The action of a competitive inhibitor on the example of malonate
A typical example of competitive inhibition is the process of reducing the activity of succinate dehydrogenase, an enzyme that catalyzes the oxidation of succinic acid (succinate) to fumaric acid. Here as an inhibitormalonate acts, having a structural similarity to succinate.
Adding an inhibitor to the medium causes the formation of complexes of malonate with succinate dehydrogenase. Such a bond does not cause damage to the active site, but blocks its accessibility to succinic acid. Increasing the concentration of succinate reduces the inhibitory effect.
Medical use
The action of many drugs, which are structural analogues of the substrates of some metabolic pathways, the inhibition of which is a necessary part of the treatment of diseases, is based on the mechanism of competitive inhibition.
For example, to improve the conduction of nerve impulses in muscular dystrophies, it is required to increase the level of acetylcholine. This is achieved by inhibiting the activity of its hydrolyzing acetylcholinesterase. The inhibitors are quaternary ammonium bases that are part of drugs (proresin, endrophonium, etc.).

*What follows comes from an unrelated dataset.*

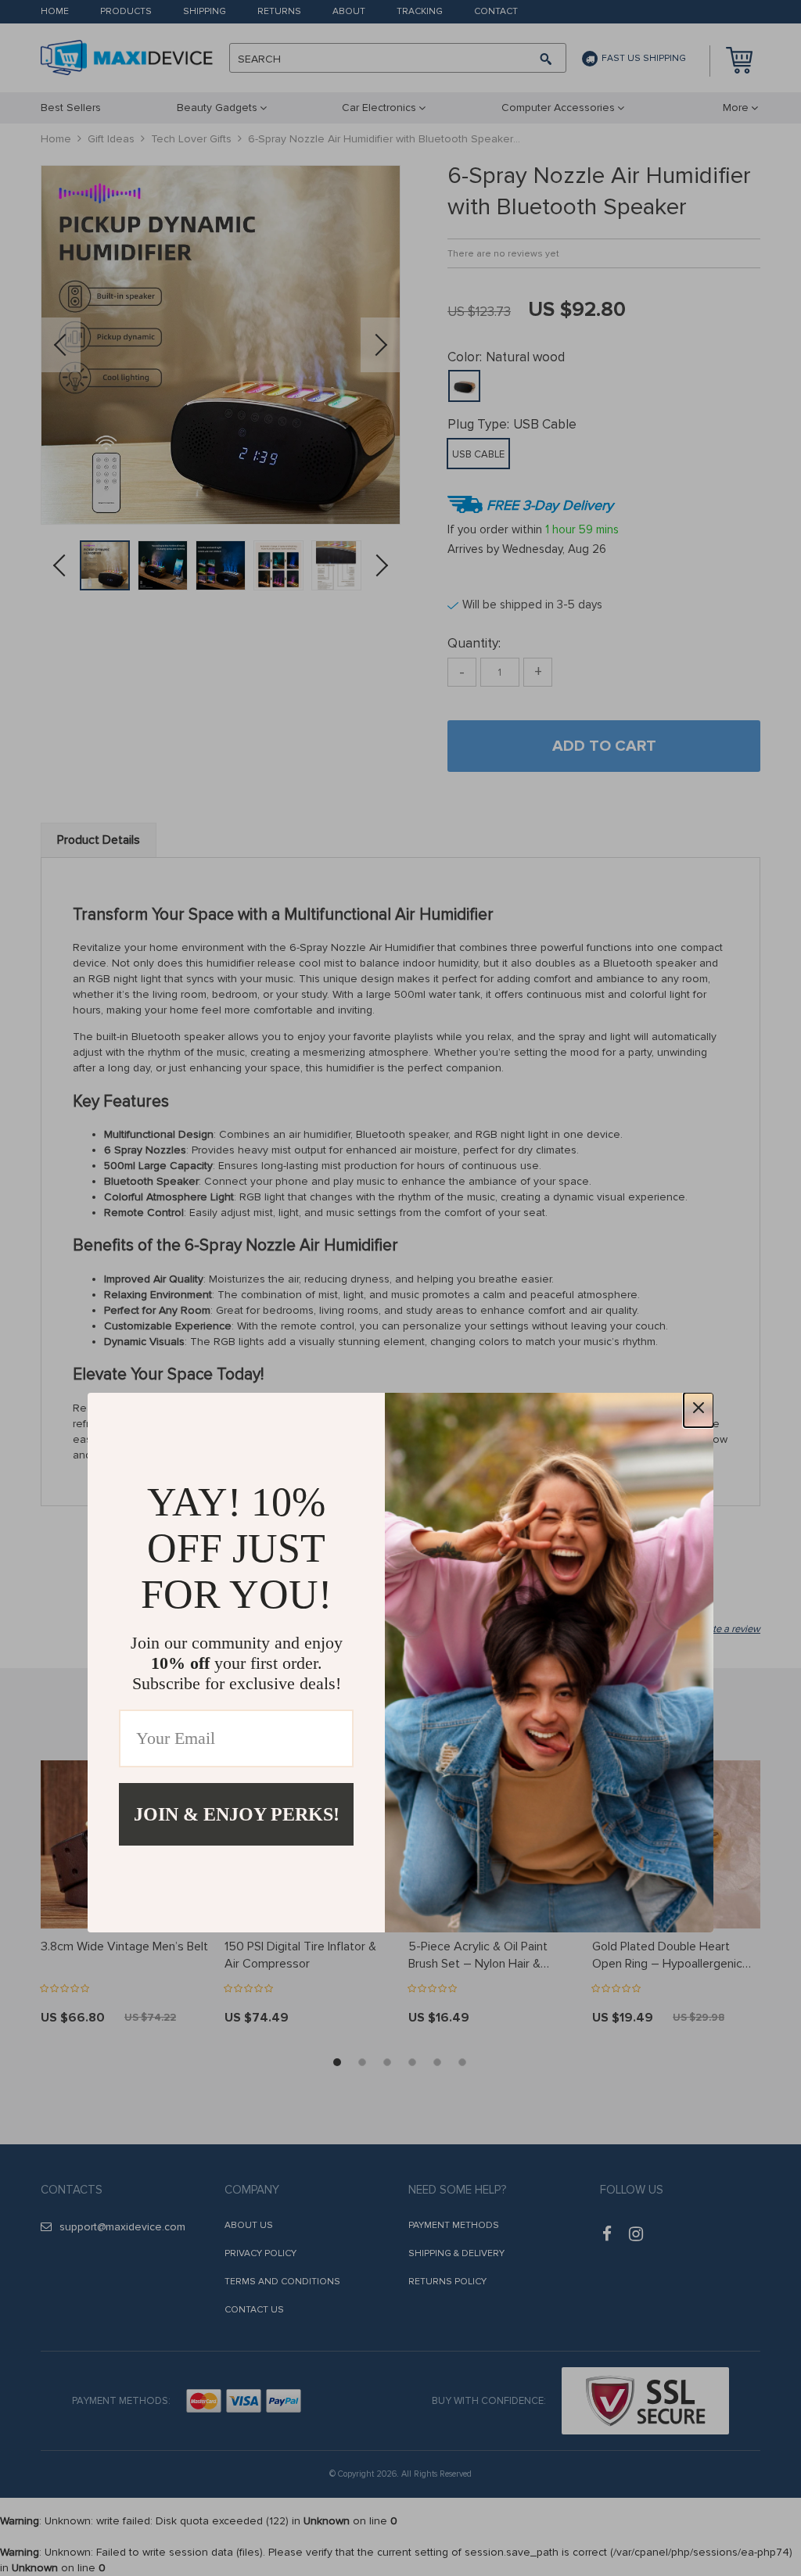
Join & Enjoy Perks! (236, 1814)
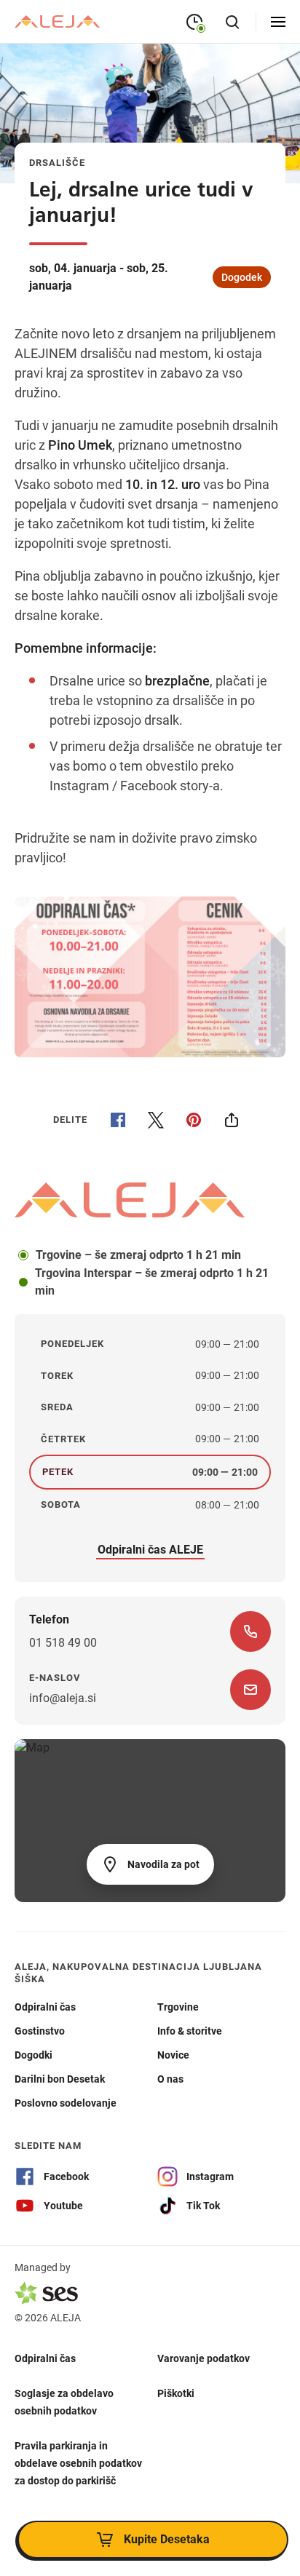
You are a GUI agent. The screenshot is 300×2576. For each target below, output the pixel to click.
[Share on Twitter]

Antimetabolites are distinguished into a special group, which, in addition to the inhibitory effect, exhibit the properties of a pseudosubstrate. In this case, the formation of the EI complex leads to the formation of a biologically inert anomalous product. Antimetabolites include sulfonamides (used in the treatment of bacterial infections), nucleotide analogs (used to stop the cell growth of a cancerous tumor), etc.